Der Künstler reflektiert dies seit langem und verfolgt in seiner Arbeit konsequent den Weg, aus dem Teppich von Wahrnehmungsstruktur heraus neue Bilder zu formen, die die Inhalte verdichten und ein komplexeres und präziseres Umgehen mit den Ereignissen erlauben, die hinter den realen wie den imaginierten Bildfragmenten verborgen liegen. Reiner Nachtwey selbst sagt zu seinem Umgang mit Bildern: ,,Recycling ist das Prinzip der Gestaltung. Der Umgang mit Rohstoffen sagt etwas über unsere Kultur. Fotografische Bilder sind Rohstoffe, die es zu befragen gilt.“

Das fotografische Werk von Reiner Nachtwey definiert sich im Zwischenbereich zwischen Fotografie und bildkünstlerischer Formgestaltung. Nachtwey arbeitet mit Fotos als Gestal-tungsmittel und nimmt diese zum Anlass, aus Reproduktion, Repro-Reproduktion und erneuten Überarbeitungen eine Auflösung der ursprünglichen Bildvorlage zu erreichen mit dem künstlerischen Ziel, eine neue, form- und sinnstiftende Struktur zu entwickeln. Der Künstler geht dabei in unterschiedlichen Schritten vor, denen er zu Beginn die Suche nach Bildmotiven, Fotovorlagen und Bildzitaten voran stellt. Die Quellen, aus denen er seine Bilder neu generiert, werden zum einen aus dem Fundus eigener, im laufe der Jahre erstellten Fotografien gespeist und zum anderen werden sie ergänzt durch Abbilder unserer öffentlichen Medien wie Zeitungen, TV und Film. Mit diesem Bildmaterial nun 

verfährt Nachtwey wie der Maler mit Pinsel und Farbe. Die Vorlagen werden überarbeitet, geschichtet und wiederholt vom Dia ins Dia übertragen, bis sie mit der ursprünglichen Bildquelle nur noch sehr mittelbar identisch sind. Die Zusammenfügungen, die Nachtwey dann daraus ermittelt, sind aber wiederum mit Bildzitaten verknüpft, die er als wahr­nehmender und reflektierender Zeitgenosse aus dem Speicher seiner gewachsenen Erinnerung hervorholt und die sich auf historische, kunstgeschichtliche oder tagesaktuelle Themen und Visionen beziehen. Dabei gilt, dass Reiner Nachtwey an einer Form von Nachrichten- oder Dokumentationsfotografie nicht interessiert ist, es sei denn, sie dient ihm als Vorlage seiner „recycelten“ Bildweiten, die sich zu neuen Kommentaren über Wirklichkeit zusammen setzen lassen.
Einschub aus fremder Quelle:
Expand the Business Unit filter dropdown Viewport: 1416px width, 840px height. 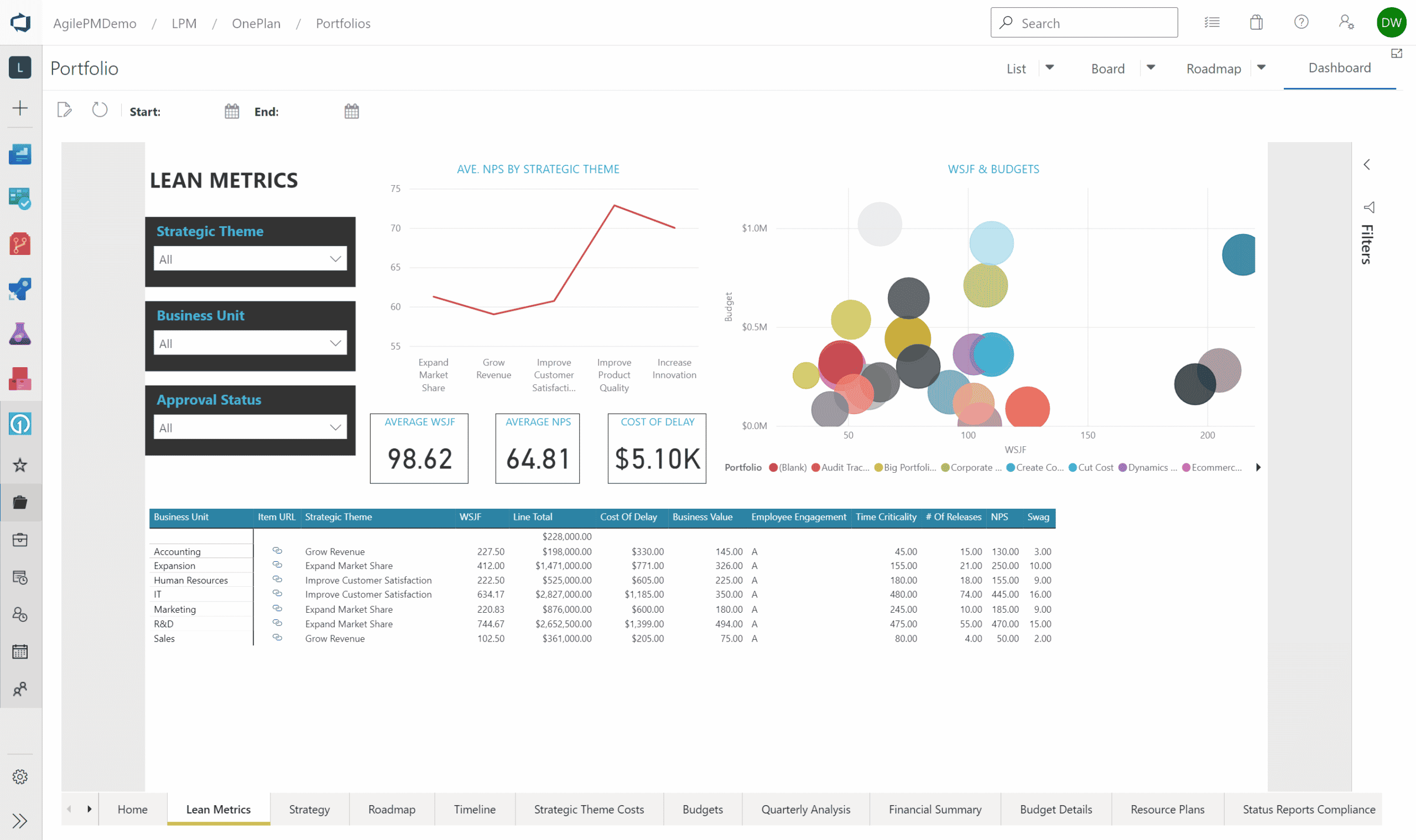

Diese Form von zitathafter und assoziativer Verschränkung von Bildinhalten stellt sich als Gewebe eines fortlaufenden Bandes dar und lässt in der Abfolge von mehreren Bildern eine Gestaltung erkennen, die an einen Filmstreifen denken lässt ohne sich in narrativen Bezügen zu erschöpfen. 

In diesem Sinne verarbeitet Reiner Nachtwey die vielen Rohstoffe des Sehens zu einer Essenz, deren Gehalt im Vergleich zu den zum Teil oberflächlichen Schlaglichtern des Alltags verdichtet und komprimiert erscheint. Jenes Konzentrat an Bildlichkeit führt uns in immer neuen ‚Sinnbildern‘ ein MEMENTO MORI heutiger Bilderflut vor Augen, das sich in diesem Kontext durchaus wieder an klassische und fast archetypische Vorbilder annähert. Die moderne Technik der Reproduktion mit Überlagerung führt dabei nämlich ganz im Gegenteil nicht zu einer Verfremdung der Bildmotive, sondern im bildkünstle­rischen Sinne zu einer Klärung, die sich in Hinsicht auf den Bildkörper vom momentan Alltäglichen zum existenziell Dauerhaften wandelt. 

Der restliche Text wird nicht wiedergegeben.